O animal e o homem constituem uma mesma criatura, como se “o processo ritualístico fosse capaz de arrancar a bestialidade de dentro do homem, torná-la externa para conseguir exterminá-la, até que novamente seja necessária uma nova encenação”. Essa especulação sobre o “outro”, sobre o “estranho” leva Martins-Costa a buscar em seus “arquivos esquecidos” a fotografia de uma luta, desencadeando um processo de procura de outras imagens que, modificadas, constituirão a série Disparate.
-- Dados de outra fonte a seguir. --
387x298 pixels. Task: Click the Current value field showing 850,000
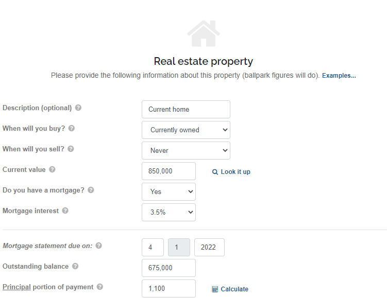(x=169, y=171)
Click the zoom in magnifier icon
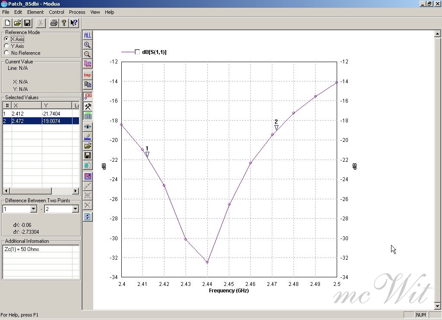 [x=88, y=45]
O ano em que a nova série da artista começa a ser concebida é curiosamente o mesmo ano em que é lançado no Brasil o livro Contra o ódio, de Carolin Emcke[2], defesa apaixonada de uma sociedade pluralista, avessa ao fanatismo, ao racismo e ao sentimento antidemocrático e, portanto, aberta ao diálogo.
A capa da edição brasileira é muito significativa daquele momento particular vivido pela humanidade: um homem vermelho sujeita um homem amarelo ao prender seu pescoço com a perna esquerda. Vestindo calções, os dois lutadores configuram um ser híbrido, fruto da fusão violenta de seus corpos, que nem mesmo os registros cromáticos diferentes conseguem pôr em xeque.
O efeito de estranhamento é reforçado pela falta de feições do lutador vermelho e pelo ocultamento do rosto do seu contendor, levando o observador a concentrar sua atenção no emaranhado constituído por dois corpos anônimos.[3] A artista suíça Julia Geiser, autora da capa, reforça a sensação de um corpo único no marcador que acompanha o livro: nele se veem apenas uma parte do tronco vermelho e o pescoço amarelo preso na perna.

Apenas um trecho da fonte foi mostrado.